In the GI tract, lipomas present as submucosal fatty tumors. The most common locations include the esophagus, stomach, and small intestine. Symptoms occur from luminal obstruction or bleeding.

Duodenal lipomas are mostly small but may become pedunculated with obstruction of the lumen. They may cause pain, obstructive jaundice, or intussusception in younger patients. [1] Mucosal erosion over the lipoma may lead to severe bleeding (see the image below). Small intestinal lipomas occur mainly in elderly patients. They tend to be pedunculated submucosal lesions. They are more common in the ileum than in the duodenum or jejunum. As with duodenal lipomas, severe hemorrhage or intussusception may occur.

Upper gastrointestinal series shows duodenal lipom Upper gastrointestinal series shows duodenal lipoma with central ulceration where the overlying mucosa has thinned, ulcerated, and bled.

Colonic lipomas are usually discovered on endoscopy. Gentle palpation with a biopsy forceps reveals the soft nature of the submucosal mass. A biopsy specimen of the mucosa may reveal underlying fat, the so-called naked fat sign. As with lipomas in other locations, colonic lipomas may cause pain with obstruction or intussusception.

As noted above, a fatty protrusion of preperitoneal fat termed a "lipoma of the spermatic cord" is a common finding on groin exploration for hernia repair.
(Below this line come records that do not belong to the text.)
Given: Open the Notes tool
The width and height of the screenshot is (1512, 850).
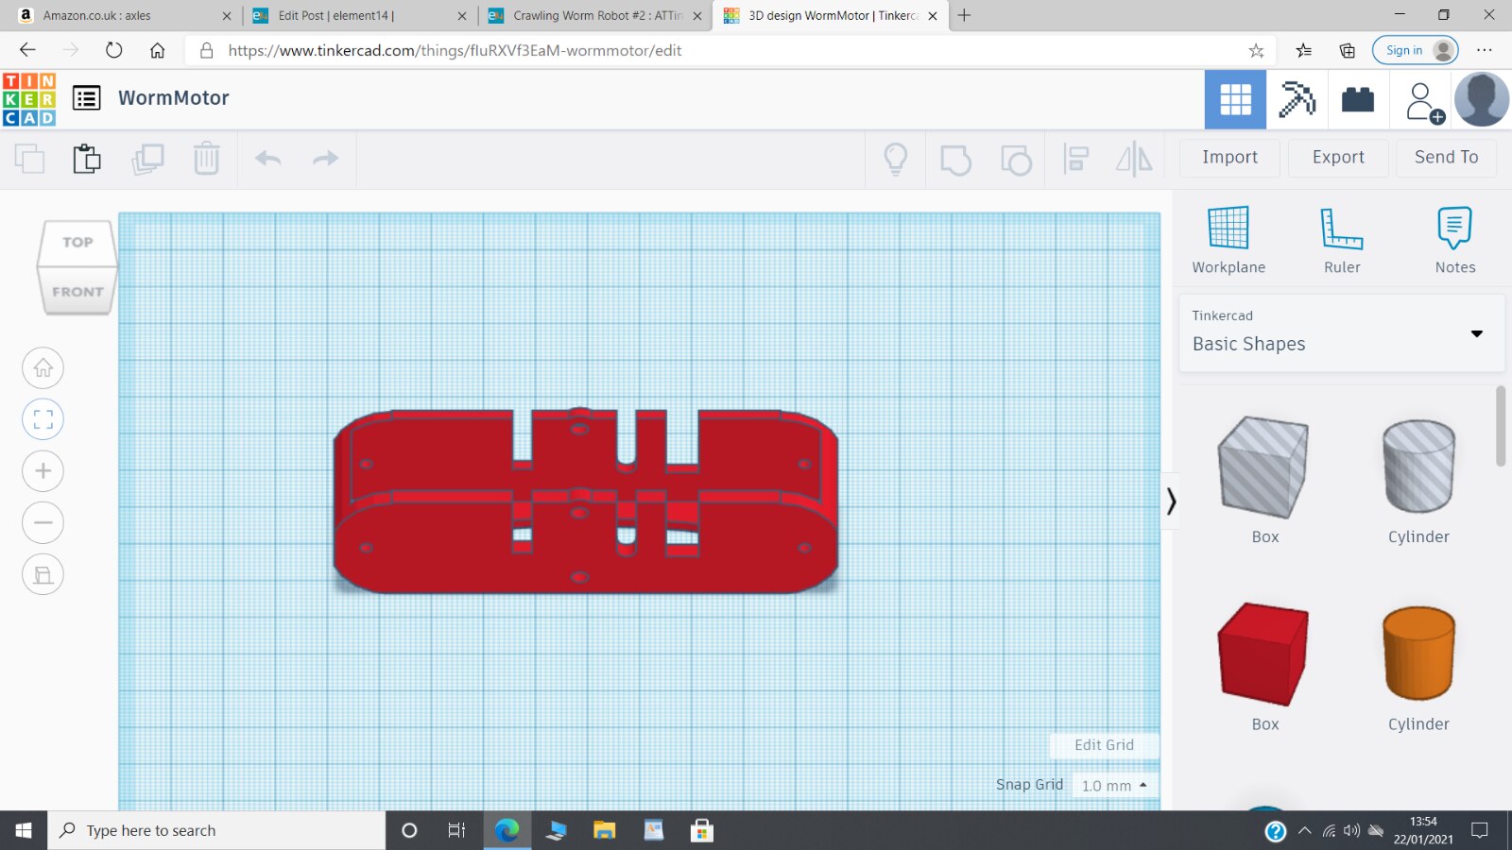Looking at the screenshot, I should (1454, 229).
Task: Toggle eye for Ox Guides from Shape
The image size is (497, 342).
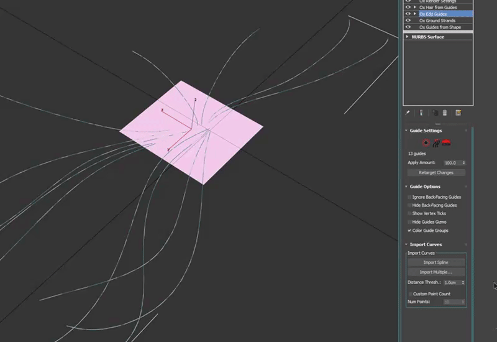Action: tap(408, 27)
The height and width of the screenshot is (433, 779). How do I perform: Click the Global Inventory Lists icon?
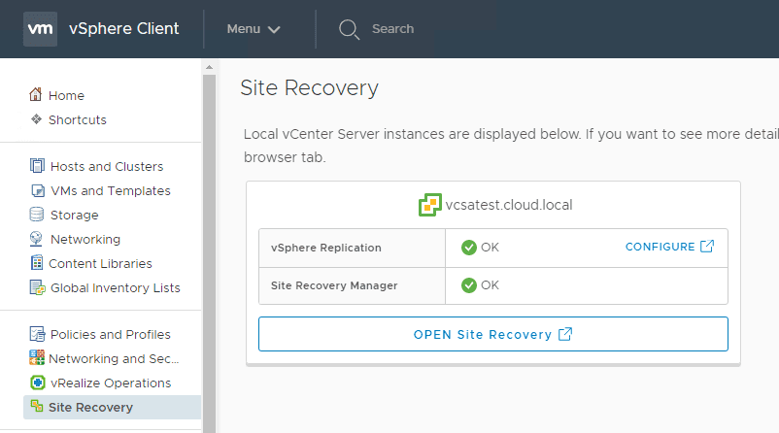(37, 287)
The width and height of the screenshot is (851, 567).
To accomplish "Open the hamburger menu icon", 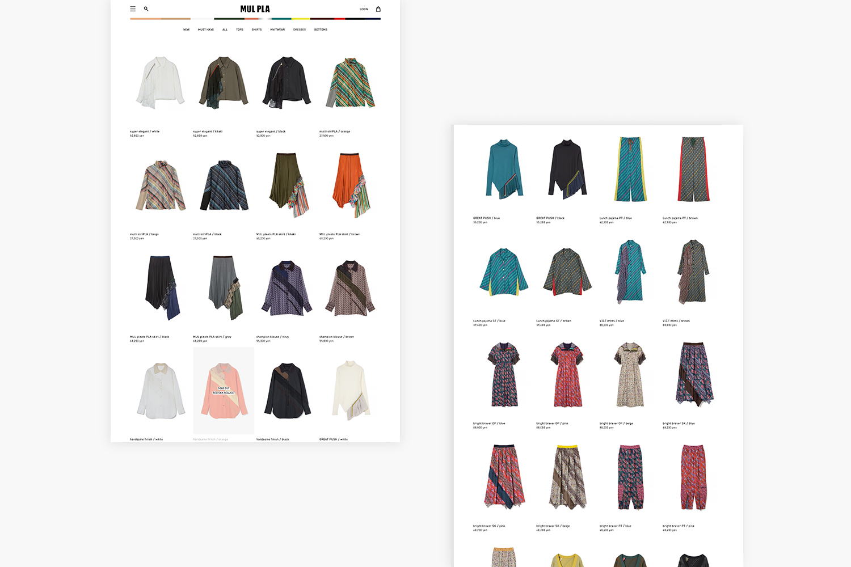I will 133,9.
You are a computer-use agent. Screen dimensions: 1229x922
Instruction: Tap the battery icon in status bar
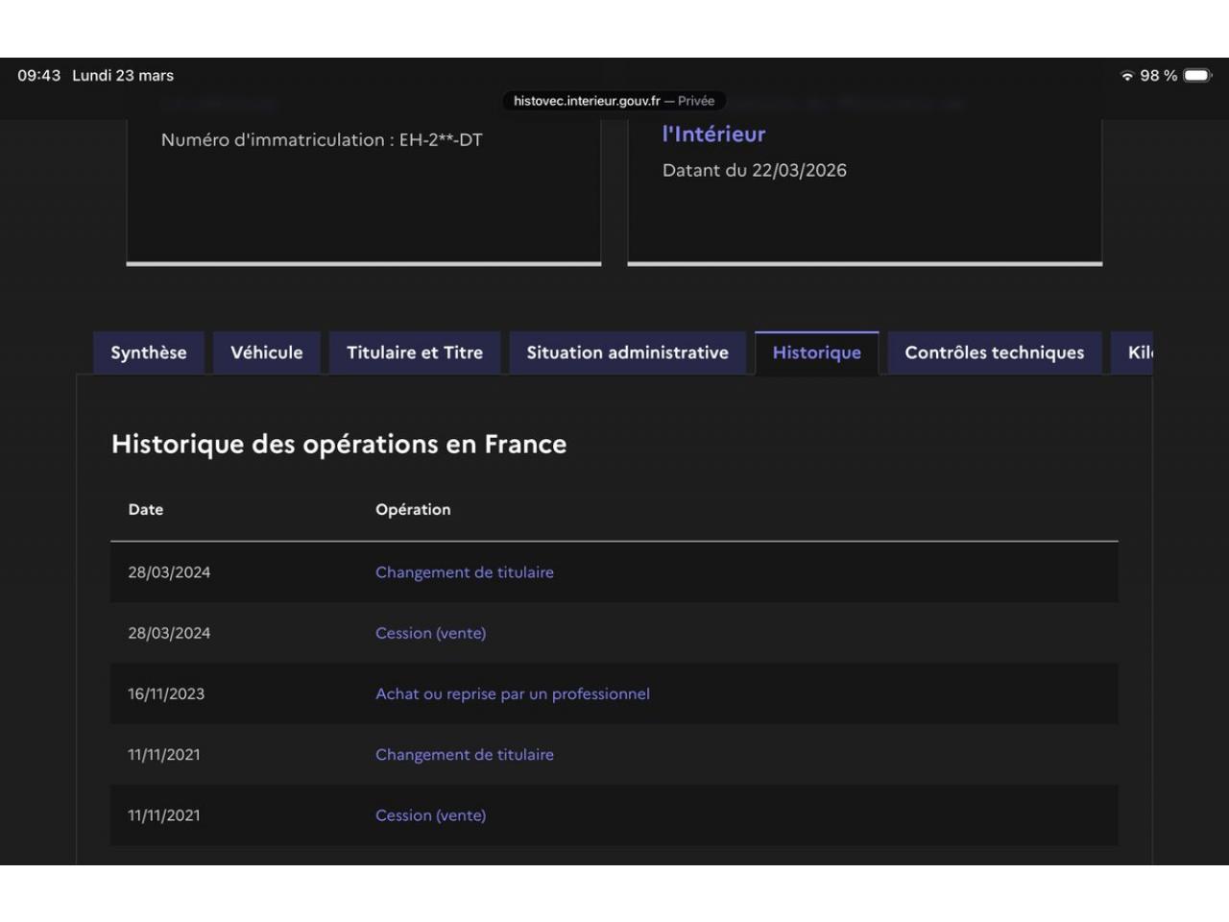tap(1197, 76)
Numerous case reports document the presence of lipomas in other, rare locations, with these tumors having been found virtually everywhere in the body. [2, 3, 4, 5, 6] Lipomatous involvement of endocrine organs, including the thyroid, adrenal glands, pancreas, and parathyroid glands, has been described. Maxillofacial lipomas, including intralingual, parotid, orbitonasal, maxillary sinusoidal, and parapharyngeal space masses, have also been documented.

In rare instances, intraosseous and intra-articular involvement occurs. Involvement of the structural components of the mediastinum, including the airways and pleura, has also been reported. Gynecologic lipomas may occur in the uterus, ovaries, and broad ligament. Critical organ involvement of the heart (causing ventricular tachycardia), superior vena cava, brain, and spinal cord may pose a significant clinical challenge. [7, 8]

Mixed histologies, such as angiolipomas and fibrolipomas, are often encountered and are usually benign. Differentiation from liposarcoma may be difficult.

Other fatty tumors include lipoblastomas, hibernomas, atypical lipomatous tumors, and liposarcomas. Lipoblastomas occur almost exclusively in infants and children. They have a benign clinical course and a low recurrence rate after surgical excision. Hibernomas, also rare, derive their name from the morphologic resemblance to the brown fat of hibernating animals. They presumably arise from fat that may occur in the back, hips, or neck in adults and infants. Atypical lipomatous tumors are generally considered to be low-grade sarcomas, with a strong propensity to recurrence but little metastatic potential. Liposarcomas are true mesenchymal malignancies.